* [TASK OBJECTIVE] From the records below, print only the part that opens with the line containing "Where should I" and closes with the line containing "Task: Click the 前额 slider handle"; omit the pictures.

* [SUPPLIED MATERIAL]

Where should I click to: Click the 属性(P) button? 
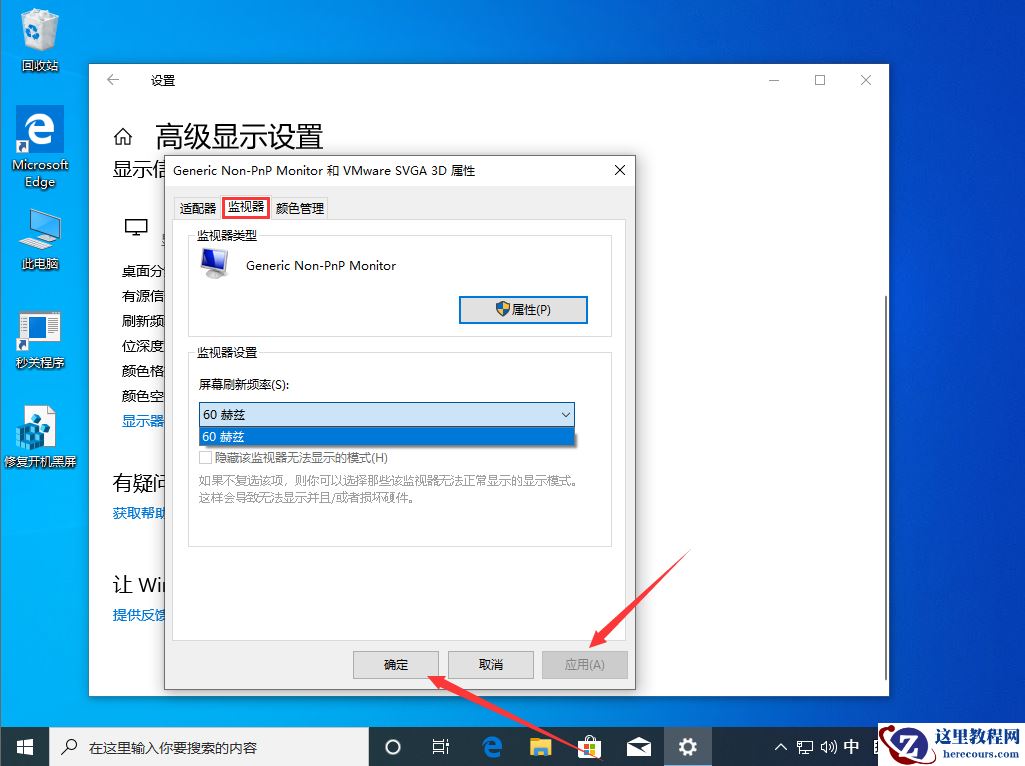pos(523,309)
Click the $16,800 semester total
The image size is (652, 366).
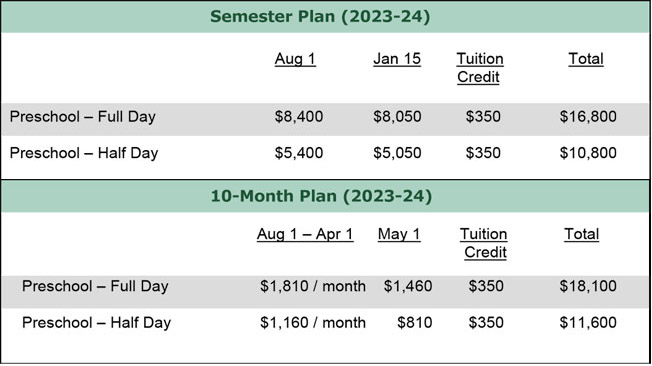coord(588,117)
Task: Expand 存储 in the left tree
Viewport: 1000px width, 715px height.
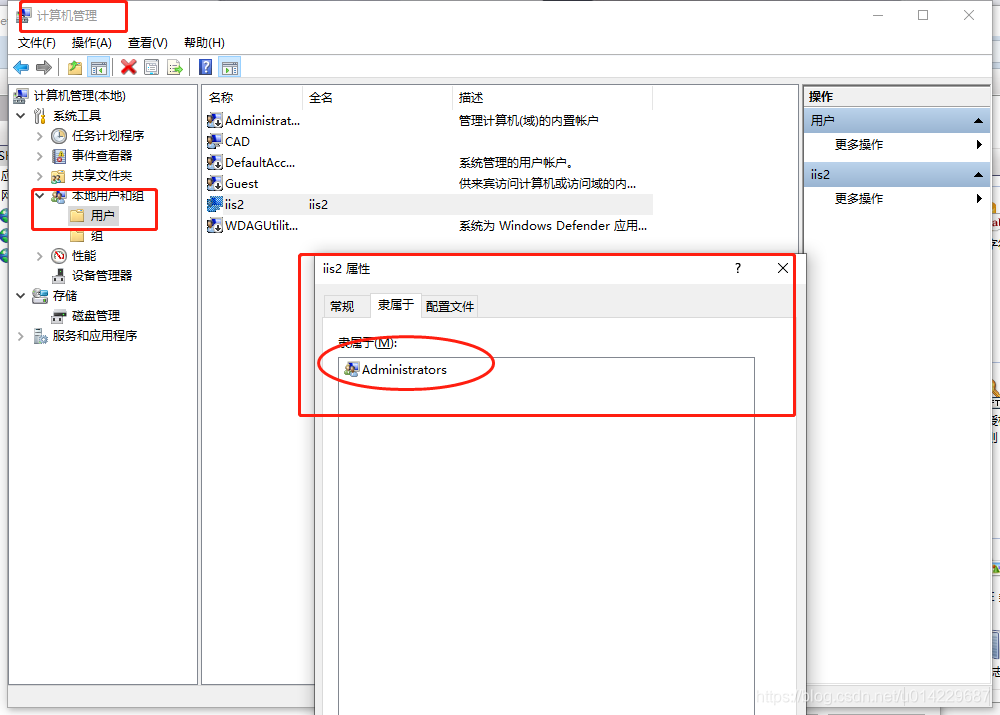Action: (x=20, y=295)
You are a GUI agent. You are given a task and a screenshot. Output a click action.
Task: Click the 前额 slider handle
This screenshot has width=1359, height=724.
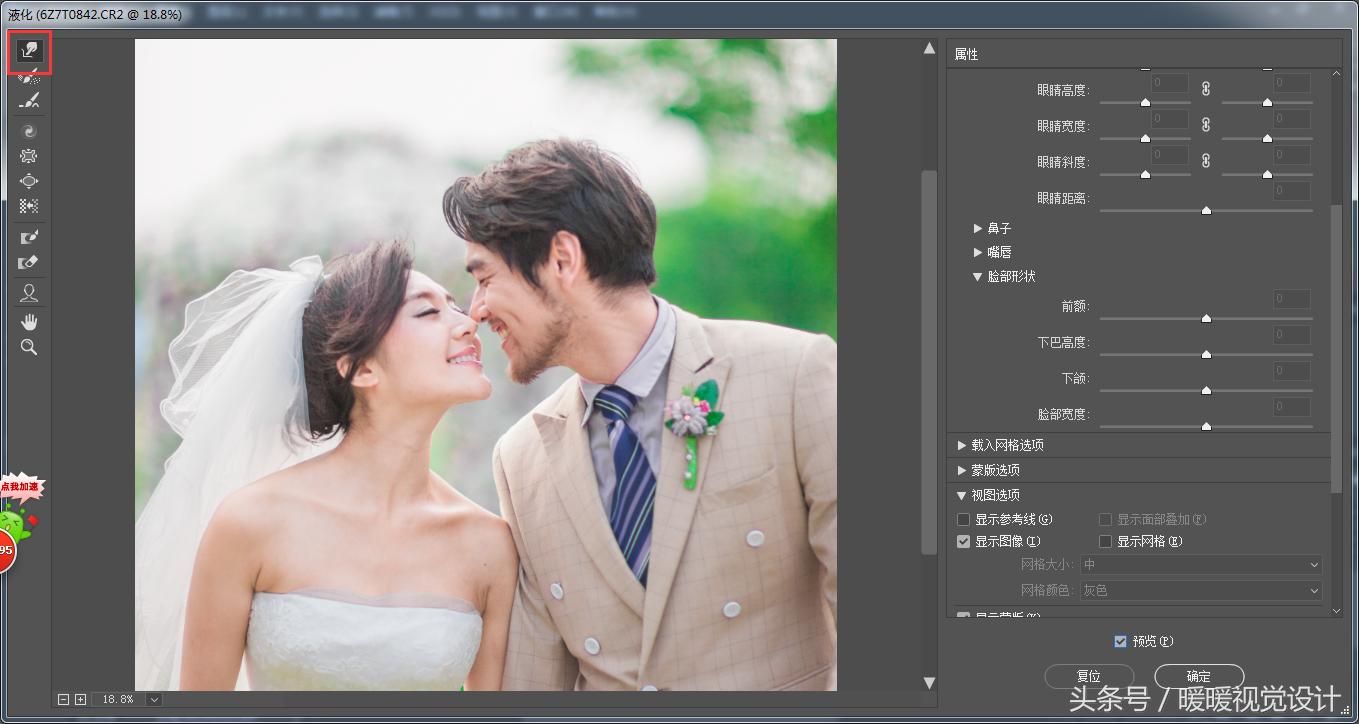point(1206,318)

==

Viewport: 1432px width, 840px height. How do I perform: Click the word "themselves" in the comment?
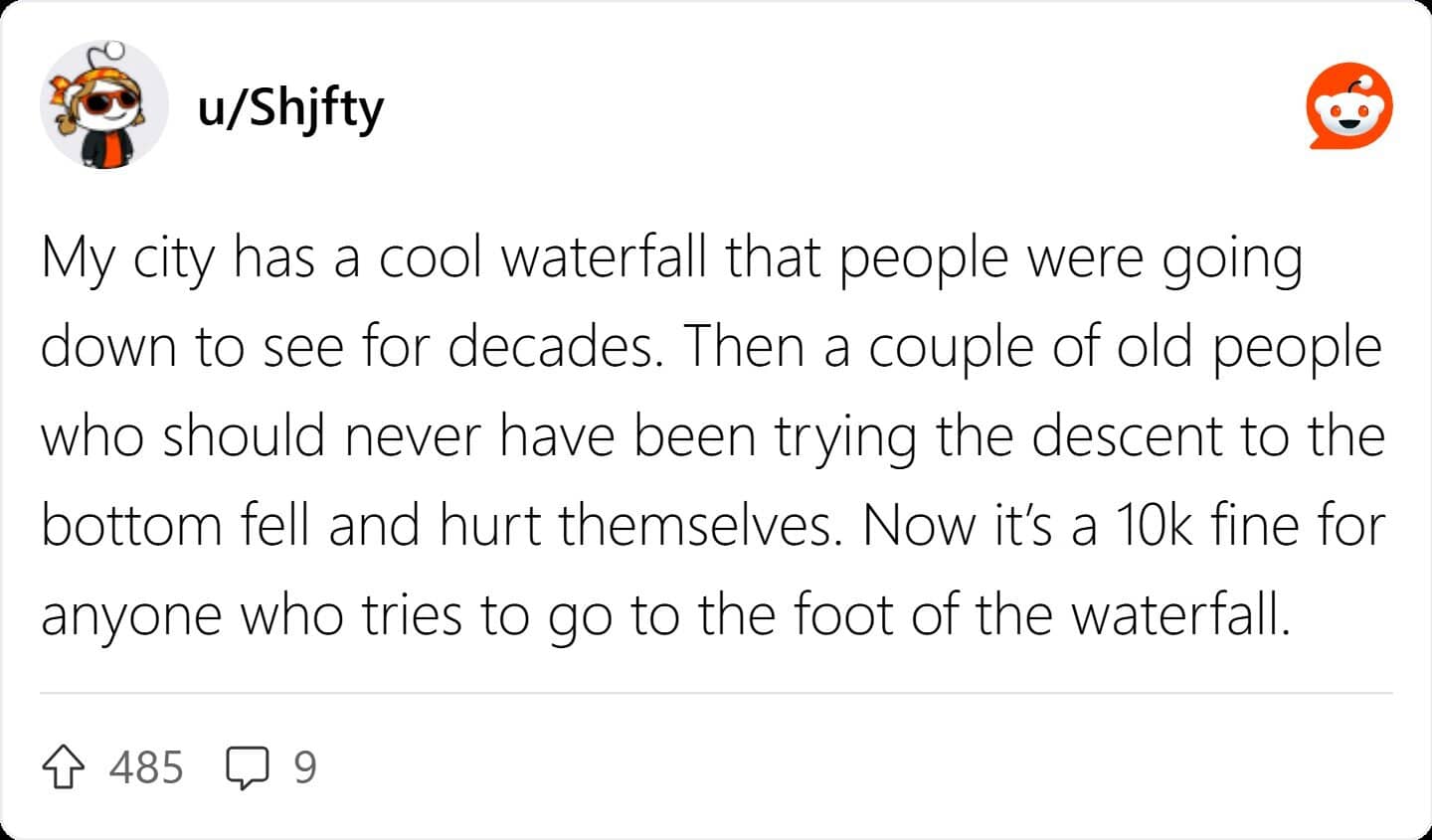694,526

* [WRITTEN ANSWER]
Where should I click to: Click the 属性(P) button? 
pos(523,309)
Click the $16,800 semester total
The image size is (652, 366).
coord(588,117)
Task: Expand 存储 in the left tree
Viewport: 1000px width, 715px height.
Action: (x=20, y=295)
You are a GUI agent. You are given a task and a screenshot. Output a click action.
Task: Click the 前额 slider handle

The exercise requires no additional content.